**ПРИВЕДЕННЫЙ ОТРЫВОК:**

В 1979 году Кристофер Коннолли стал соучредителем британской психологической консультации для помощи тем, кто стремится достичь больших высот (изначально – спортсменам, но позже и специалистам других сфер). С течением лет Коннолли задался вопросом, почему некоторые профессионалы с трудом ориентировались за пределами своей узкой области, тогда как другие были твердо намерены расширить поле деятельности – например, перейдя из оркестра мирового класса в передвижной. Спустя тридцать лет с начала своей деятельности Конноли вернулся в академическую сферу, чтобы писать исследование именно на эту тему под руководством Фернана Гобе, психолога и мастера спорта по шахматам мирового класса. Прежде всего Конноли установил, что на заре своей карьеры те, кто впоследствии успешно сменил вид деятельности, проходили обширную тренировку и были заняты в различных сферах, даже если у них и была некая приоритетная специальность. По выражению Коннолли, «они следовали по восьмиполосному шоссе», а не по улице с односторонним движением. У них был широкий спектр интересов. Те, кому лучше всего удавалось адаптироваться, умели творчески применять знания из одной области к решению задач из другой, и это помогало избежать когнитивного укрепления. Они использовали то, что Хогарт назвал «предохранителем»: черпали вдохновение из внешнего опыта и аналогий, чтобы избежать повторения устаревших решений, утративших свою эффективность. Их мастерство заключалось в том, чтобы избегать отжившие схемы.

В этом «злом» мире с мутно очерченными задачами и набором жестких правил именно широкий спектр навыков может стать ключом к успеху.

Разумеется, мысль о том, что мир устроен как шахматы или гольф, вселяет определенное утешение. Подобная установка подходит тем, кто твердо верит в «добрый» мир и находится под влиянием убедительных книжек. Но там, где их влияние кончается, начинается измерение, где самый популярный вид спорта – «марсианский теннис», а вместе с ним приходит осознание того, как современный мир стал таким «злым».

Глава 2
Как появился «злой» мир

Город Данидин расположен в долине холмистой части Южного острова Новой Зеландии, посреди Тихого океана. Эта земля славится желтоглазыми пингвинами, а жители Данидина, не скромничая, заявляют о том, что именно в их городе находится жилая улица с самым крутым рельефом. Еще здесь расположен Университет Отаго – старейший в Новой Зеландии – и дом Джеймса Флинна, профессора политологии, который радикально перевернул представление психологов о мыслительном процессе.

Он начал свои изыскания в 1981 году, обнаружив работу тридцатилетней давности, в которой приводились результаты IQ-тестирования солдат Первой и Второй мировых войн. При этом солдаты Второй мировой показали себя намного лучше. Один из участников Первой мировой, набравший 50 %, не заработал бы и 22 %, случись ему выполнять задание вместе с солдатами Второй мировой. Тогда Флинн задался вопросом: а не произошла ли и среди гражданских подобная эволюция? «Я подумал: если уровень IQ повысился повсеместно, может быть, и сами они рассыпались по миру, – писал он. – И если это так, то психологи явно не замечали чего-то очень важного прямо у себя под носом».

**ЗАПИСИ НАБОРА ДАННЫХ:**

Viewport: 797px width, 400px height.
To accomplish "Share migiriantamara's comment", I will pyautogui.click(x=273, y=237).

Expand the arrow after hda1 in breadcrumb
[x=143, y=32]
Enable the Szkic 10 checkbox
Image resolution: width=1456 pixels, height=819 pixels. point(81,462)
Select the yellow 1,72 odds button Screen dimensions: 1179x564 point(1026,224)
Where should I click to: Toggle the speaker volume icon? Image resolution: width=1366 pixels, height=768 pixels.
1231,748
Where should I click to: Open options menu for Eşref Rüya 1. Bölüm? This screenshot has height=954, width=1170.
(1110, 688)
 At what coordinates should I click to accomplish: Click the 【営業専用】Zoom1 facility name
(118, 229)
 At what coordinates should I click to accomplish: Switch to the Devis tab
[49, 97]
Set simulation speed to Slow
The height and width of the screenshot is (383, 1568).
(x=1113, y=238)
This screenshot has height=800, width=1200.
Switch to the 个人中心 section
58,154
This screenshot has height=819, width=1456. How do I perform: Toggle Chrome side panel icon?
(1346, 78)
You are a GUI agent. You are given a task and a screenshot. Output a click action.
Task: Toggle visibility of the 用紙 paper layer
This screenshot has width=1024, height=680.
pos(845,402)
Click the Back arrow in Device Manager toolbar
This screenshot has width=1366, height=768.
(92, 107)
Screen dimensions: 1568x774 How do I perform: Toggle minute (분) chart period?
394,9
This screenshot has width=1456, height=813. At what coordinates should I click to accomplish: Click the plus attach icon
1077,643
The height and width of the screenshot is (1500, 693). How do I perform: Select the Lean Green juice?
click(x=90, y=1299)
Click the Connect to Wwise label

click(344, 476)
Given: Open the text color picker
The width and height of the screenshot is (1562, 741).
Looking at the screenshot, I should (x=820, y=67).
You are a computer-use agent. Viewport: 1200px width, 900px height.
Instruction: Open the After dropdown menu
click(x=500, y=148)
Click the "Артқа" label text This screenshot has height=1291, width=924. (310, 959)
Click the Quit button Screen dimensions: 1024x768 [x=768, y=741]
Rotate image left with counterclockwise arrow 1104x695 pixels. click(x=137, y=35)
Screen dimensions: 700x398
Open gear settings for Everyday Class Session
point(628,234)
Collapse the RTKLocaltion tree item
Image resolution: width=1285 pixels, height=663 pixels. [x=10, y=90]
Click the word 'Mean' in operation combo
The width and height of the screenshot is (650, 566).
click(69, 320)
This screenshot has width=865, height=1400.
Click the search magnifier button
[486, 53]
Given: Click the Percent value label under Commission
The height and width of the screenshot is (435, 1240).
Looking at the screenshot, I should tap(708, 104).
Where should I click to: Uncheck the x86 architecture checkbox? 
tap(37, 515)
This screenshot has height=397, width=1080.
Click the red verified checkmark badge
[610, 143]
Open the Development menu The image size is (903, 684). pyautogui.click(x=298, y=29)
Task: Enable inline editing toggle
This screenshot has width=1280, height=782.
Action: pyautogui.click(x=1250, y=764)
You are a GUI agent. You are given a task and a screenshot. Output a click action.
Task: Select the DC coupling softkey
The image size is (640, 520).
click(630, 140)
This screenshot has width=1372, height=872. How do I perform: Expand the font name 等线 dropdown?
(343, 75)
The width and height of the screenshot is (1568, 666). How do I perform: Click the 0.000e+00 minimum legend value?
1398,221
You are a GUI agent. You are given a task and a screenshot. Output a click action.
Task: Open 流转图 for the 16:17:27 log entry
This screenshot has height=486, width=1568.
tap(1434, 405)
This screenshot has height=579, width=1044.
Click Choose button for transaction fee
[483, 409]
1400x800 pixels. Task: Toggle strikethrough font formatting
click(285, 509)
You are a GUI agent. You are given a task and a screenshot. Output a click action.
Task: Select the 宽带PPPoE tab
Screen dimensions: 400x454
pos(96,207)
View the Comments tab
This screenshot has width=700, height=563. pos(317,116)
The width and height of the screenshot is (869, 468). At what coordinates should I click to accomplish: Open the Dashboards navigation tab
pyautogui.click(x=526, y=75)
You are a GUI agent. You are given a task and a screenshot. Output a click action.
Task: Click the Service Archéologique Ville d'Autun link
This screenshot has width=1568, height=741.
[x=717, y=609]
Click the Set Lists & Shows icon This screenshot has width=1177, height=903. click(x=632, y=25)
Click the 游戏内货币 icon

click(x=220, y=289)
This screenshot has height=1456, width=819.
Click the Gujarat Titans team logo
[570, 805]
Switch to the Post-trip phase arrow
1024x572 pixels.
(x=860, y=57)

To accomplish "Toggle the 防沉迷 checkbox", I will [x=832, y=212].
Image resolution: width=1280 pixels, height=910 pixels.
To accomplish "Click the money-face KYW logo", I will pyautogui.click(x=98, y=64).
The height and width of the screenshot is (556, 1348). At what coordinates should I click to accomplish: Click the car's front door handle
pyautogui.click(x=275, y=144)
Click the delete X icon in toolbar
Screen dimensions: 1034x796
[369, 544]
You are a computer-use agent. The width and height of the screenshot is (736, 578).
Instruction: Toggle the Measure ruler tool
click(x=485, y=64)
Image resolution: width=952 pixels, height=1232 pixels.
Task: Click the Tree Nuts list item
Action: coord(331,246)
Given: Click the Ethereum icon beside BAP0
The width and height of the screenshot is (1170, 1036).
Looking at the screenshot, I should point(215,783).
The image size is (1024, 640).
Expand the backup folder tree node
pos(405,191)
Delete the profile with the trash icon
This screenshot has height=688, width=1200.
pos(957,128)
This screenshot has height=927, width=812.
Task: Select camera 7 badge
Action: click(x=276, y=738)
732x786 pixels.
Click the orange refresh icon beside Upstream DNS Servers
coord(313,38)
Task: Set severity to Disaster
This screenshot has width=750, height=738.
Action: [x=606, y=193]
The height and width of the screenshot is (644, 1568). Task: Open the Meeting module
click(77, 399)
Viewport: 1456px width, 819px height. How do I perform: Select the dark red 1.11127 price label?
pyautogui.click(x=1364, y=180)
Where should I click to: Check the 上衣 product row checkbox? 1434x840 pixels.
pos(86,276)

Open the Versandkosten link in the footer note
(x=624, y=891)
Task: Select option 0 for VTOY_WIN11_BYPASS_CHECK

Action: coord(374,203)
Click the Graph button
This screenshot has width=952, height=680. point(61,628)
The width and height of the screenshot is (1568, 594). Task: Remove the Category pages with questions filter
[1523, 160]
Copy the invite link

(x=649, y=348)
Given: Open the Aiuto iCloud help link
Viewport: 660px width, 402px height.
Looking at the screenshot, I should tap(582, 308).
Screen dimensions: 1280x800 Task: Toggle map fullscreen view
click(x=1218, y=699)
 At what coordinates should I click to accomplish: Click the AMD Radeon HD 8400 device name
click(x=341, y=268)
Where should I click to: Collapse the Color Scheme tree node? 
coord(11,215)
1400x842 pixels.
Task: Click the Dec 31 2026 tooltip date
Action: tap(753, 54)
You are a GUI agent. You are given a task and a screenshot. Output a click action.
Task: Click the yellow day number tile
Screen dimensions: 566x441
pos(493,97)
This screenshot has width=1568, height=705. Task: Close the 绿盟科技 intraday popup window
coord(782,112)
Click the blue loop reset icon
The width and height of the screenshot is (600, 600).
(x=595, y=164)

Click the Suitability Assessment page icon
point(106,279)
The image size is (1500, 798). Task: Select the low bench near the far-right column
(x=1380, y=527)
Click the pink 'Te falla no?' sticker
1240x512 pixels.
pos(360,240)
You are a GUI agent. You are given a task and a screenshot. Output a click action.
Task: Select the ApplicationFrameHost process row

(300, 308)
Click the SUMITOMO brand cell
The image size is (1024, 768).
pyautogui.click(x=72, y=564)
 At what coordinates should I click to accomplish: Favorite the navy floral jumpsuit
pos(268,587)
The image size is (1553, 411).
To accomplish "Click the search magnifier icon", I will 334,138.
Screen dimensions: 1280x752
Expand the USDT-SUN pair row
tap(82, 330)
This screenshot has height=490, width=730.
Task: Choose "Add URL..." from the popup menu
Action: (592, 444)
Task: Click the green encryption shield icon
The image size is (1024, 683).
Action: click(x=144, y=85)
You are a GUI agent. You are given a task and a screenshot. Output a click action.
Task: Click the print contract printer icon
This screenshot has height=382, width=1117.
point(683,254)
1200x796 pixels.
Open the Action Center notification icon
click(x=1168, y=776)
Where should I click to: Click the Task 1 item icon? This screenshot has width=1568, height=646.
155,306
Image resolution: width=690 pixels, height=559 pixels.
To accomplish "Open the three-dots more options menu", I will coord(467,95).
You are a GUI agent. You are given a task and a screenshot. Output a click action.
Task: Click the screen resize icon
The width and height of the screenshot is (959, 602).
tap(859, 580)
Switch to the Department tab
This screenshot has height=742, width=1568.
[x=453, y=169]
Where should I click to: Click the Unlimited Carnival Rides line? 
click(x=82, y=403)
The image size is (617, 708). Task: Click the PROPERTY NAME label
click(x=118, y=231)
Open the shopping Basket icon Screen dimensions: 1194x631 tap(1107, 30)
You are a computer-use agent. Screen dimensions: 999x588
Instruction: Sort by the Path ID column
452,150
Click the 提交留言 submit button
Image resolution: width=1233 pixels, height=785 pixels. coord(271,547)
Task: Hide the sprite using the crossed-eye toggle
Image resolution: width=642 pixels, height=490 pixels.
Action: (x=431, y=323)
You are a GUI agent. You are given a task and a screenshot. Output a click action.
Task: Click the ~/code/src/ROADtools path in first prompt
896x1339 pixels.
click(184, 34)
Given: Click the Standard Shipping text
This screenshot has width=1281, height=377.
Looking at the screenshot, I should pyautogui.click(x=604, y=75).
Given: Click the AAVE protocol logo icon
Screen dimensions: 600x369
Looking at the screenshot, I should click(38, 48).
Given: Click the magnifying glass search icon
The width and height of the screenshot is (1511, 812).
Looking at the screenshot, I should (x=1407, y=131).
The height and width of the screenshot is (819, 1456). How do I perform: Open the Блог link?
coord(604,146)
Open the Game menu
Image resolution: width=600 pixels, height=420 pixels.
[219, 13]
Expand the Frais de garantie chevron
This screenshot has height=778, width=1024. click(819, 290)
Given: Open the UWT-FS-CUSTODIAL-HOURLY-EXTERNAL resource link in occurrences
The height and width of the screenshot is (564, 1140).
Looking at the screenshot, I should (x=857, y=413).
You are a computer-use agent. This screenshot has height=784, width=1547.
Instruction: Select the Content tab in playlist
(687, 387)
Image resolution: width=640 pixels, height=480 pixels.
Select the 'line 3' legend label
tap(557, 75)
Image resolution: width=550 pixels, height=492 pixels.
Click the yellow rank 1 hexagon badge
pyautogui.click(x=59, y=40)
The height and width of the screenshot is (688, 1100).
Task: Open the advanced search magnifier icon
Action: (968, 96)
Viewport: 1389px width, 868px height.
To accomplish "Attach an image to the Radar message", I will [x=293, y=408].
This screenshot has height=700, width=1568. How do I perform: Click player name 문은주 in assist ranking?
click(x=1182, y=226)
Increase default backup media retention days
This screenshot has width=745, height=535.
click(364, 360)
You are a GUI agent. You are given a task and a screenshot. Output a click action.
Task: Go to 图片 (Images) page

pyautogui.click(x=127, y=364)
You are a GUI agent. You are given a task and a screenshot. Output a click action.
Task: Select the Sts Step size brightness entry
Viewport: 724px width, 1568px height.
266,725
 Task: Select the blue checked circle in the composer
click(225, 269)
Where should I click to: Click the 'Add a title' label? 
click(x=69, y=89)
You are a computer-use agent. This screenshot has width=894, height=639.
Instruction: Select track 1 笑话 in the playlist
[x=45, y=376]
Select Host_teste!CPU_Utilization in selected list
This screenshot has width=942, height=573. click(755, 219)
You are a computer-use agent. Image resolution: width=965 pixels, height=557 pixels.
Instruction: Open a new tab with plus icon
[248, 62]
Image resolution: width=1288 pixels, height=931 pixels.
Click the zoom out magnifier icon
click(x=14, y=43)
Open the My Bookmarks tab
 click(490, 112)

**ОПИРАЯСЬ НА СВЕДЕНИЯ:**
(1) Проверь по отрывку о Коннолли и Флинне три утверждения: (a) Коннолли стал соучредителем психологической консультации в 1979 году; (b) Университет Отаго — самый молодой в Новой Зеландии; (c) Флинн начал свои изыскания в 1991 году. На каждое ответь «да» или «нет» и приведи решающие слова отрывка точной цитатой.
(2) Обнови часть отрывка о Коннолли и Флинне, заменив «желтоглазыми пингвинами» на «малыми пингвинами». Начни со слов, где есть «Разумеется, мысль о», и закончи после «о мыслительном процессе.».
(3) Напиши, что идет дальше в отрывке о Коннолли и Флинне, начиная сразу после его последнего предложения.

**ОТВЕТЫ ПО ПОРЯДКУ:**
(1)
(a) Да: «В 1979 году Кристофер Коннолли стал соучредителем британской психологической консультации».
(b) Нет: «Университет Отаго – старейший в Новой Зеландии».
(c) Нет: «Он начал свои изыскания в 1981 году».

(2)
Разумеется, мысль о том, что мир устроен как шахматы или гольф, вселяет определенное утешение. Подобная установка подходит тем, кто твердо верит в «добрый» мир и находится под влиянием убедительных книжек. Но там, где их влияние кончается, начинается измерение, где самый популярный вид спорта – «марсианский теннис», а вместе с ним приходит осознание того, как современный мир стал таким «злым».

Глава 2
Как появился «злой» мир

Город Данидин расположен в долине холмистой части Южного острова Новой Зеландии, посреди Тихого океана. Эта земля славится малыми пингвинами, а жители Данидина, не скромничая, заявляют о том, что именно в их городе находится жилая улица с самым крутым рельефом. Еще здесь расположен Университет Отаго – старейший в Новой Зеландии – и дом Джеймса Флинна, профессора политологии, который радикально перевернул представление психологов о мыслительном процессе.

(3)
Флинн стал писать исследователям из других стран, прося их об информации, и вот однажды, в ноябре 1984 года обнаружил в своем почтовм ящике письмо. Оно было от голландского ученого, и в нем были данные, полученные за годы проведения IQ-тестов среди молодых нидерландцев. Данные были результатом теста под названием «Прогрессивные матрицы Рейвена», разработанные с целью проверки способности участников находить смысл в сложности. Каждый вопрос теста включает серию абстрактных рисунков, при этом один рисунок отсутствует. Испытуемый должен постараться заполнить недостающие участки, чтобы получить готовую картинку. Тест Рейвена задумывался как наглядная демонстрация «урезанного» культурного теста; при этом производительность не должна страдать от материального знания жизни как внутри школы, так и за ее пределами. Если бы марсианам вдруг вздумалось высадиться на Земле, Рейвен не упустил бы возможности проверить их умственные способности. И все же Флинн сразу понял, что молодой голландец совершил невероятный скачок между одним поколением и другим.

В руководствах по прохождению теста Флинн обнаружил дополнительные подсказки. Все тесты на IQ стандартизированы, чтобы среднее количество очков всегда составляло 100 (очки присваиваются на основании графика, и отметка 100 находится ровно посередине). Флинн заметил, что для сохранения среднего показателя – 100 очков – стандарты тестирования время от времени менялись: при каждой последующей проверке испытуемые давали более точные ответы, чем в прошлый раз. За год с момента получения письма от голландца Флинн сумел собрать данные из четырнадцати стран. Каждый отчет показывал серьезный скачок как для детей, так и для взрослых. «Наше преимущество перед предками от колыбели до могилы», – так сказал об этом Флинн.

Он не ошибся: улучшение показателей и в самом деле было повсеместным. Другие ученые также задумывались о странных совпадениях, но никто из них не предпринимал попыток выяснить, являются ли эти случайности частью некой глобальной закономерности – даже те, кто сам подгонял оценочную систему, чтобы удержать средний показатель на отметке 100. «Поскольку я был сторонним человеком, – объяснил мне Флинн, – меня удивило то, что люди, вплотную изучающие психометрию, приняли как данность».

Эффект Флинна – увеличение количества правильных ответов в IQ-тестах с каждым новым поколением XX века – зарегистрирован теперь более, чем в тридцати странах. Темпы роста поражают: три очка каждые десять лет. В перспективе эти данные означают, что если показатели взрослого человека, набравшего сегодня средний балл, сравнить с результатами взрослых сто лет назад, его IQ был бы 98 %.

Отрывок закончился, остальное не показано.